Enter Howard Dean, Reconciliation, and the Public Option/Medicare Buy In. In an ideal world the White House would recognize that having Howard Dean out there demanding the bill be killed is good for negotiations with Lieberman and Nelson. Why? Because Lieberman and Nelson either want to kill the bill (in which case they will do it anyway, regardless of Dean) or they want to vote for the bill after gutting it and represent themselves as saviors--in which case every time Dean and the House act like they are the deciders and not Lieberman or Nelson L and N will move closer to an accommodation. This is why Progressives begged Reid not to take Reconciliation off the table at the start. Reconciliation, which removes Lieberman's pivotal position, should always have been kept as the stick to render Lieberman's filibuster meaningless. So when Howard Dean and the Progressives say they won't support the bill you don't say "they are irrelevant"--you say "Oh, this is terrible! We won't be able to restrain our wild eyed left wing flank. What can you, Lieberman and Pharma and the Insurance Companies do to buy them off and make them accept this bill with its mandates and 30 million new customers?"
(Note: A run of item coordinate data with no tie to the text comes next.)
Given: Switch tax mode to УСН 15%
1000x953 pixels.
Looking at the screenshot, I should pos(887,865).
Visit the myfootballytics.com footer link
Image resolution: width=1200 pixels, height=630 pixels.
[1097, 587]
I have no objection to Obama running against us DFH's, in Digby's felicitious term. That's what he would do if he wanted to get to a seriously progressive Health Care Reform Act. Because only when he can say to Pharmaetc, also known as Joe Lieberman's masters, that Obamacare is the only bulwark between them and the pitchforks can he get a good bill. Needless to say the same went double for the bailouts--I have no problem bailing out the banks but it ought always to have been done with the understanding that regulation would be the price the bankers would have to pay for not being strung up by their guts on the nearest lamp post.

Here endeth the lesson.

aimai

*For instance, if you want a small blue rug go into the shop and ask to see all the red rugs with green backgrounds, in large size. After they've shown you fifty of those rugs, each of which is not perfect, let them start showing you others until they get down to the one that is farthest in style and color from where you started, and they are completely demoralized and desperate to make the sale. During this time the price will have been dropping, and they will have become more and more invested in selling you something. Finally, just before you walk out, as a gesture of pity, allow them to sell you the rug you wanted in the first place, at the lowest price. It will be the lowest price because, as you will have pointed out to them, its not what you really wanted, its the wrong size and color, and you feel bad about wasting their time otherwise.